Ab 1. August hat der Dichter Johannes R. Becher im Hause Strohschnitter gemietet.
Von Herrn Genée bekamen wir einen Brief, wonach er gute Aussichten haben will, das Haus von Professor Reinmöller zu bekommen.
Am Abend grundierte ich die Leinewand nochmals, diesmal anscheinend mit gutem Erfolg.
Heute das Bild Dr. Tetzlaff angelegt, bin erst am Nachmittag damit fertig geworden. Das Bild verspricht sehr gut zu werden, etwas Besonderes; aber leider wird es wohl das letzte Bild sein für längere Zeit. Die Lupinen haben viel Weiß verschlungen, dieses Bild verschlingt noch mehr u. ich habe nun bloß noch eine Tube. Was ich dann machen soll, weiß ich nicht.

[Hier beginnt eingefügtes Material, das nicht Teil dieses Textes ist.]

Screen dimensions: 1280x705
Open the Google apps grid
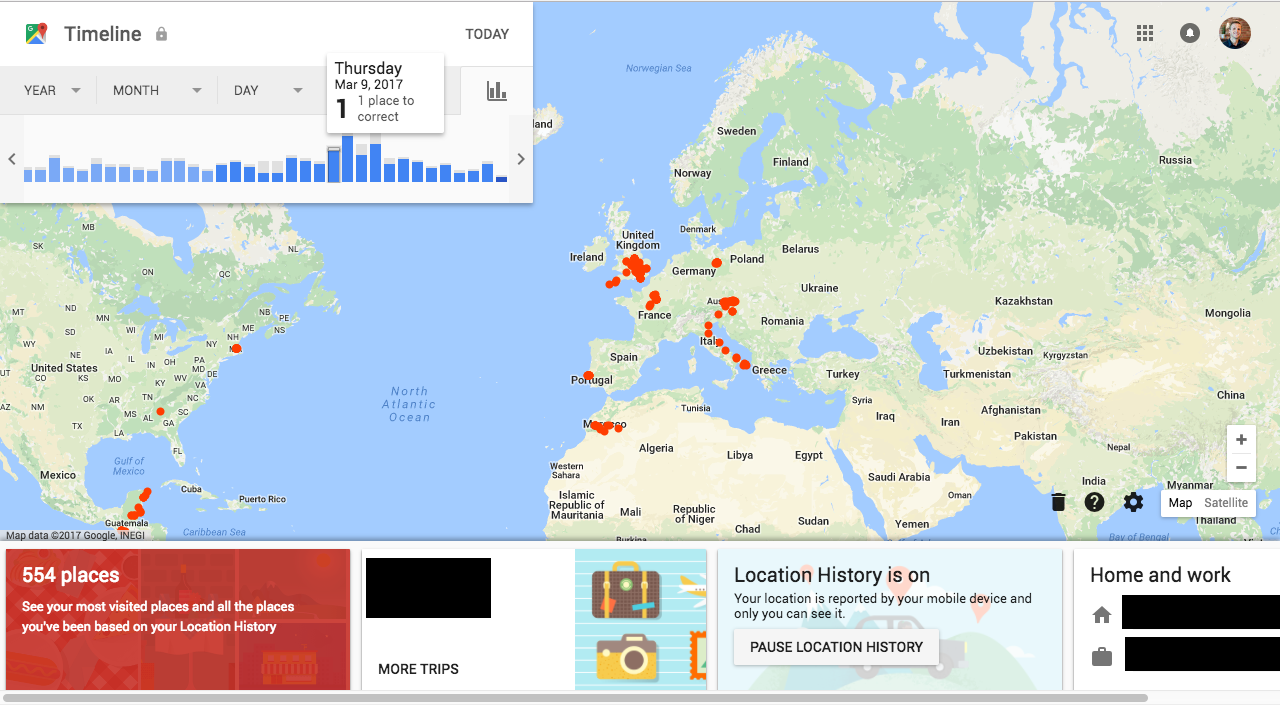pos(1145,33)

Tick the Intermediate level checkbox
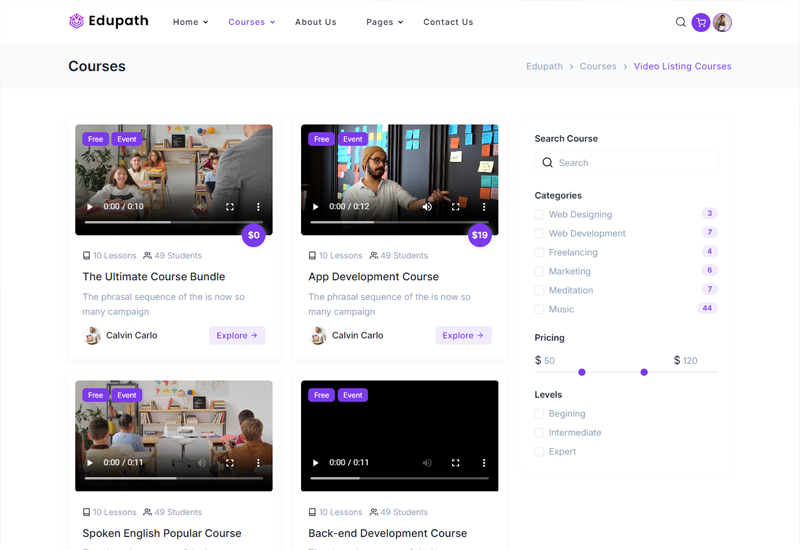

Der Ort scheint jetzt voll belegt zu sein. Es sind gestern wieder viele Gäste gekommen u. es sollen noch sehr viele Anmeldungen für August vorliegen. Für Dr. Lindner, der mit Fritz herkommen wollte, konnte schon kein Platz mehr gefunden werden u. Martha mußte ihm abtelegraphieren.
Hans Brass: TBHB 1946-07-14. , 1946, Seite 2. Digitale Volltext-Ausgabe bei Wikisource, URL: https://de.wikisource.org/w/index.php?title=Seite:HansBrassTagebuch_1946-07-15_001.jpg&oldid=- (Version vom 11.11.2024)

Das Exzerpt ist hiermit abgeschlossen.